Maulana Wahiduddin Khan | Principles of Life | Al-Risala September, 1987
The rose is so beautiful that it has been called the queen of flowers. Yet, on the very same branch where the rose blooms so prettily, there is a formidable array of thorns which make it a difficult and sometimes painful business to pluck the rose. But such is the law of nature. There is no rose without its thorns.
The prick which the thorn gives us is a valuable reminder that there are many seemingly attractive propositions in life which have their difficult or unpleasant sides and that if we are to gain whatever is attractive or advantageous in any such situation, we must be prepared to accept and deal with its untoward elements. We cannot separate the rose from its thorns; we have to take the two together.
If we seek advantages, we must also be prepared for setbacks. Success in life means winning through despite severe hindrances and outright failures. There can be no progress without the urge to press forward in the face of all obstacles. Anyone who wishes to achieve anything at all in life has to resign himself to being the loser at some point in his career. It is seldom that there can be profit without there being loss at some time or another.
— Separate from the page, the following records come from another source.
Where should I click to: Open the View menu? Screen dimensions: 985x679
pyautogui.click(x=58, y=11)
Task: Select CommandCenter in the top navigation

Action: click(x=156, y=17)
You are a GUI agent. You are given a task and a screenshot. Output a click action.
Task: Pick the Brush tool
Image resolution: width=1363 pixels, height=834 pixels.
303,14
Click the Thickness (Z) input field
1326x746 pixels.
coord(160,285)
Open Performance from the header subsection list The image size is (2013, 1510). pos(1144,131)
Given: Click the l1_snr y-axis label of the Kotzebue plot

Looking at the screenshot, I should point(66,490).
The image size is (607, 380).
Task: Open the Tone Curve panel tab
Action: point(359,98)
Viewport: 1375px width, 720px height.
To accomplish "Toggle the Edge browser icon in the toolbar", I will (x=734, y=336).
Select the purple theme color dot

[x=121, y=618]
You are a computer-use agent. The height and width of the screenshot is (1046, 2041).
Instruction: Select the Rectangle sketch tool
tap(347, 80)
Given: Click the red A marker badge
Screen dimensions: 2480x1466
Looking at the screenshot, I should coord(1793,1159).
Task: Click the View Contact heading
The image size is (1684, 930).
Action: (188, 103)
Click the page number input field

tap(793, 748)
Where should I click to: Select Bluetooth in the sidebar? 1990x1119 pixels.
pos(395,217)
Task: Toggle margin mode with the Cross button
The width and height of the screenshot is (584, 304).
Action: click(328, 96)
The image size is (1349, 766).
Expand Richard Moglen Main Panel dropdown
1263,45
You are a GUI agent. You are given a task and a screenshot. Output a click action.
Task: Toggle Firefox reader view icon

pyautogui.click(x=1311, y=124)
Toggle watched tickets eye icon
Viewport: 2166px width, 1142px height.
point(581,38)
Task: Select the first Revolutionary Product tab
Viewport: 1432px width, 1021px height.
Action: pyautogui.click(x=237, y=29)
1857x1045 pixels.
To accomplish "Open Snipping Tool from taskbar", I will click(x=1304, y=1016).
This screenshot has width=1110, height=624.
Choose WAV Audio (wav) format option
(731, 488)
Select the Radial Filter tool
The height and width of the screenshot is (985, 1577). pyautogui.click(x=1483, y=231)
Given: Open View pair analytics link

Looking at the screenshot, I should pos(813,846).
A few days ago, I dropped my spectacles, and the lenses broke. The floor they fell on was made of stone, and so fragile a thing as glass could naturally not withstand the shock of hitting so hard a substance. Had I been standing on an earthen floor, perhaps my glasses would not have broken. As it was, the hard floor underfoot had left me with a pair of useless spectacles dangling in my hands. This was a sharp reminder of how so many of our choices provide us with something we consider of great concrete value and also, sometimes, of great and wonderful beauty, only to leave us with something belonging to a different scale of values hopelessly shattered and of no further use to us. This is so often a feature of everyday life that we must – if we are to go forward – prepare ourselves to face such eventualities, accept them, and then press on regardless of them. We must simply learn to take the rough with the smooth.